• Tech Tech

Research warns of troubling trend as disease surges among pregnant mothers and children: 'This is a problem that needs to be taken seriously and quickly'

Officials have been working to limit the outbreak through a variety of means.

Officials have been working to limit the outbreak through a variety of means.

Photo Credit: iStock

The Americas have been dealing with a surge of dengue cases early in 2024, and new research has found the disease appears to have a troubling impact on children whose mothers were infected while pregnant. 

What's happening?

As detailed by Medical Xpress, a study published in the American Economic Journal: Applied Economics found that children were 27% more likely to be hospitalized from birth to the age of 3 if their mothers had dengue during their pregnancies. At age 2, that risk increased by an astounding 76%. 

The study also discovered that children born to mothers who survived dengue were more likely to have low birth weights, with the risk of having an "extremely low" weight rising by 133%. 

The World Health Organization notes that low birth weights are factors in "a range of poor health outcomes," including delays in developmental milestones. 

Why is this important?

Researchers explained that their findings have wider implications for community health and prosperity, and the problem could continue to grow. 

"These negative birth outcomes … have a much wider impact for communities where dengue fever is common. Hospitalizations and ongoing health issues resulting from maternal infections all have a cost," University of Surrey professor of economics Martin Foureaux Koppensteiner, one of the paper's co-authors, told Medical Xpress. 

While many dengue cases are mild, health economists at Brandeis University's Heller School for Social Policy and Management estimate that the global cost of dengue is nearly $9 billion — higher than other infectious diseases such as cholera.  

Dengue can also be more serious the second time around, and a lot of people live in regions where they could encounter mosquitoes infected with the virus. According to the Centers for Disease Control and Prevention, 50% of the global population lives in at-risk areas. 

As rising global temperatures make new regions hospitable to mosquitoes — the primary transmitters of viruses including dengue, Zika, and malaria — new populations could be impacted.

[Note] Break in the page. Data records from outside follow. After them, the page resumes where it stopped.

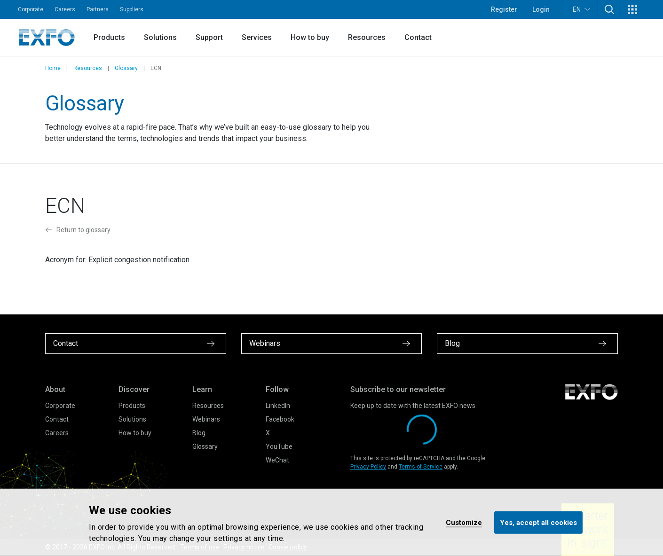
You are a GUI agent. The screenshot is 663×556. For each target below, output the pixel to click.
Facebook (280, 419)
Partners (98, 9)
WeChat (277, 460)
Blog (198, 433)
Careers (65, 9)
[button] (609, 9)
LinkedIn (278, 405)
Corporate (30, 9)
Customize (464, 522)
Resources (367, 37)
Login (541, 9)
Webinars (206, 419)
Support (209, 37)
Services (257, 37)
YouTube (279, 446)
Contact (418, 37)
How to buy (310, 37)
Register (504, 9)
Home (53, 68)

"As the planet heats, we can expect to see dengue fever become even more common in countries that have previously not had high infection rates. This is a problem that needs to be taken seriously and quickly," co-author Lívia Menezes, from the University of Birmingham, explained to Medical Xpress. 

What can be done about this?

Researchers concluded that increased education and communication are key to more positive outcomes, and Menezes highlighted to Medical Xpress the need for governments and organizations to continue refining their policies and pest-control methods.

"We strongly suggest that dengue fever should be considered alongside the TORCH infections to manage and avoid when pregnant, which currently include toxoplasmosis, rubella, HIV, syphilis, chicken pox, Zika, and influenza among others," Koppensteiner added.

In the Americas, where record numbers of cases of dengue have been documented, officials have been working to limit the outbreak through a variety of means, including by eliminating mosquito breeding sites, as detailed by the Pan American Health Organization. In Brazil, officials even released bacteria-infected mosquitoes to protect people from the virus.